SCHOOLS will not ask for financial contributions and parents will promise to send their children to bed at a reasonable time.
These vows form part of the draft guidance on home-school agreements, drawn up by the Department for Education and Employment. It says schools should avoid anything unreasonable or unacceptable for example "requiring parents to attend an excessive number of parents' evenings or meetings at inconvenient times, or requiring parents to agree to make 'voluntary' contributions to purchase expensive books or equipment".
All schools will be legally required to draw up such agreements from September 1999. However, children cannot be excluded if parents fail to sign nor will signing be a condition of admission to a school.

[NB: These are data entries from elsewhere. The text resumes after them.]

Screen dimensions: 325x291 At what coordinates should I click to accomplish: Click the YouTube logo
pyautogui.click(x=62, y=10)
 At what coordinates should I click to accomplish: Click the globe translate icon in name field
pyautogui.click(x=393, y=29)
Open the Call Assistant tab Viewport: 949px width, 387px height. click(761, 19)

The guidance says it is important to involve pupils and parents in the consultation process and that they should cover the standard of education, the school's ethos, discipline and behaviour, homework and attendance. The Office for Standards in Education will monitor their quality.
Attached to the guidance are a number of examples. At All Saints school, Wolverhampton, children must sign an agreement to uphold golden rules which include, "I will walk inside the building", "I will talk quietly" and "I will keep hands and feet to myself".

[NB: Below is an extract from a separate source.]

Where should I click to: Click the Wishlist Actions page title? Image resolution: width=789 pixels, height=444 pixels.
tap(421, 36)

The agreement at Cowick first school, Exeter, includes a Danish proverb:
"Who takes the child by the hand takes the parents by the heart." The school promises to give parents regular information on their child's progress, provide a secure and caring environment and a challenging teaching and learning one. Parents are asked to promise that their child will have sufficient energy (10 to 12 hours of sleep for five to eight-year olds is recommended), to support the behaviour policy and to contact teachers if they are concerned about their child.
Margaret Tulloch, chief executive of the Campaign for State Education, has lobbied for the home-school agreements to be recommended rather than compulsory. She said: "I welcome the document's emphasis on a genuine discussion between parents and schools and the encouragement of governing bodies to set up parent associations. Our concern is that in some agreements the school's side of the bargain is less easy to assess than the parents'. "
Pat Petch, chair of the National Governors' Council, said the agreements will work only if everybody affected is involved in drawing them up. "An imposed agreement will not work," she said.